No quiero cerrar estas palabras sin expresar mi solidaridad concreta y respetuosa con el Eirruku de Yulbert Toncel Fernández, con su familia, y con la comunidad de Nazareth. Esta no es solo una tragedia individual: es una fractura comunitaria que requiere acompañamiento real, no discursos simbólicos. Acompañar a la comunidad en este momento significa exigir que se reconozca el daño, que se activen rutas de verdad, y que se repare el desequilibrio causado.
Mi opinión no busca estar de un lado
o del otro, con este escrito pretendo estar del lado de la palabra que nombra
lo que duele, señala lo que falla y exige respuestas con enfoque cultural,
jurídico y político. El caso de este hijo de Nazareth no se cierra con una
investigación. Se enfrenta con memoria, con medidas institucionales ajustadas
al territorio, y con el compromiso firme de que, en La Guajira, las vidas Wayuu
no pueden seguir siendo tratadas como prescindibles.
Nota aclaratoria:
Este artículo ha sido escrito desde la consciencia ética de mi rol como servidora pública, pero también desde mi derecho como ciudadana Wayuu a expresar, reflexionar y compartir, en un espacio autónomo, las realidades que atraviesan a mi pueblo. Voz de La Guajira no es un medio oficial del Departamento ni de la Secretaría de Asuntos Indígenas: es mi plataforma personal de pensamiento, memoria y palabra viva. Las ideas aquí expresadas son opiniones personales, protegidas por el derecho a la libertad de expresión consagrado en el artículo 20 de la Constitución Política de Colombia, y no constituyen declaraciones institucionales ni comprometen a ninguna entidad gubernamental.

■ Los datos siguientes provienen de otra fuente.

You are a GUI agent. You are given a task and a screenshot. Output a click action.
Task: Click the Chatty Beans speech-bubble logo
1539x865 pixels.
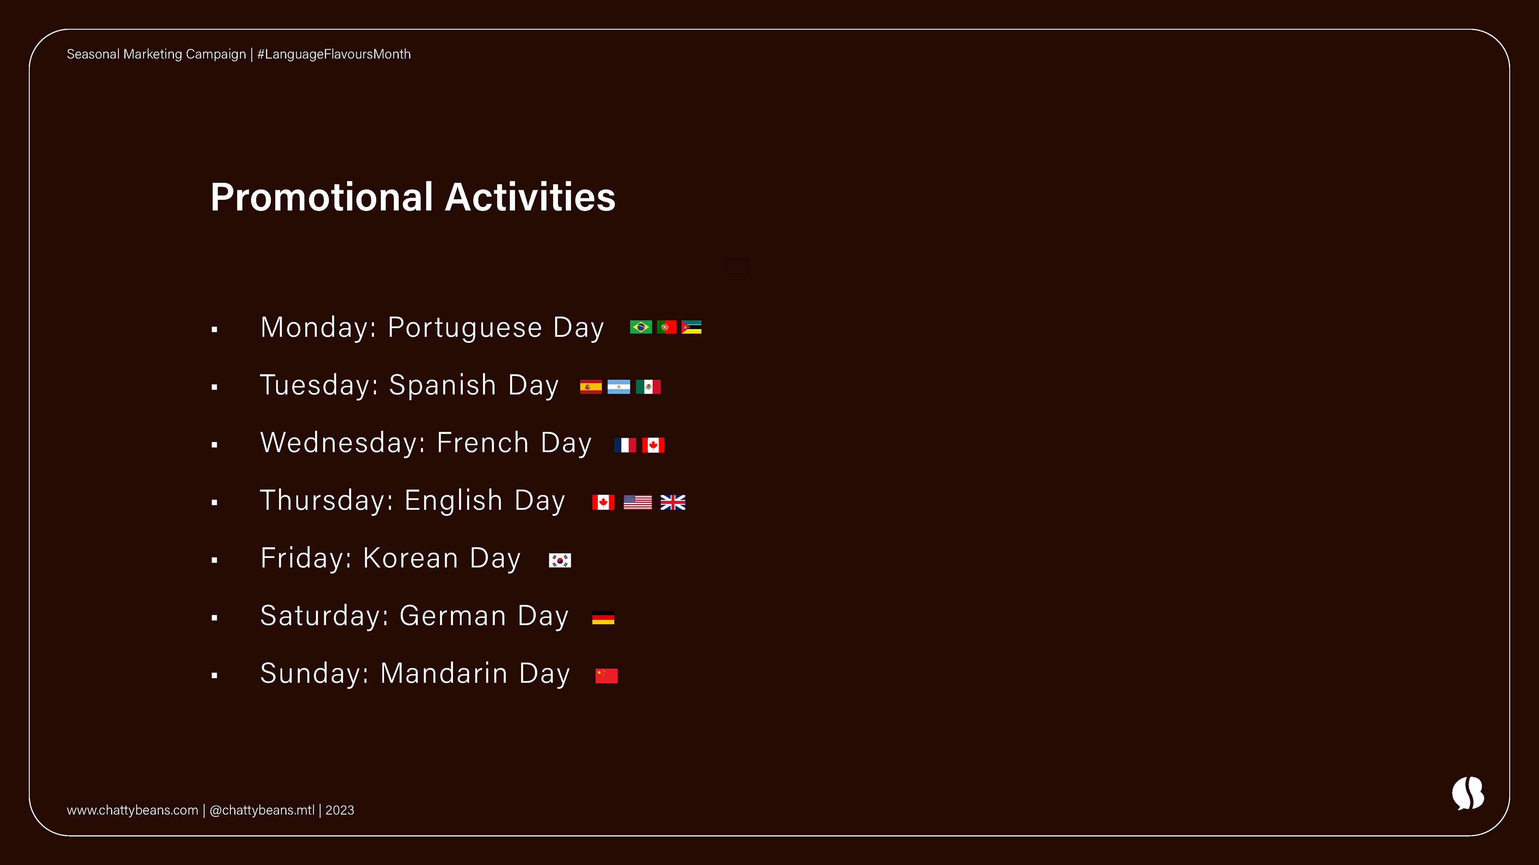pyautogui.click(x=1468, y=793)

Este texto no busca atacar instituciones ni justificar actos fuera del marco legal, sino abrir un espacio de análisis y aprendizaje colectivo sobre el dolor, la omisión y las brechas que siguen marcando la relación entre el Estado y los pueblos indígenas. Es un llamado a escuchar, a mirar el contexto, y a construir puentes entre la justicia estatal y la justicia propia. Quien lee este artículo no está frente a una funcionaria hablando desde un escritorio, sino ante una mujer wayuu que ha decidido no guardar silencio cuando una vida indígena se apaga sin explicación.
Mi palabra no pretende tener la
última verdad. Pretende sembrar preguntas, mover conciencias y aportar a una
pedagogía de la dignidad. Porque cuando se rompe el equilibrio, la memoria
también es un deber institucional. Y la sensibilidad, una forma de justicia.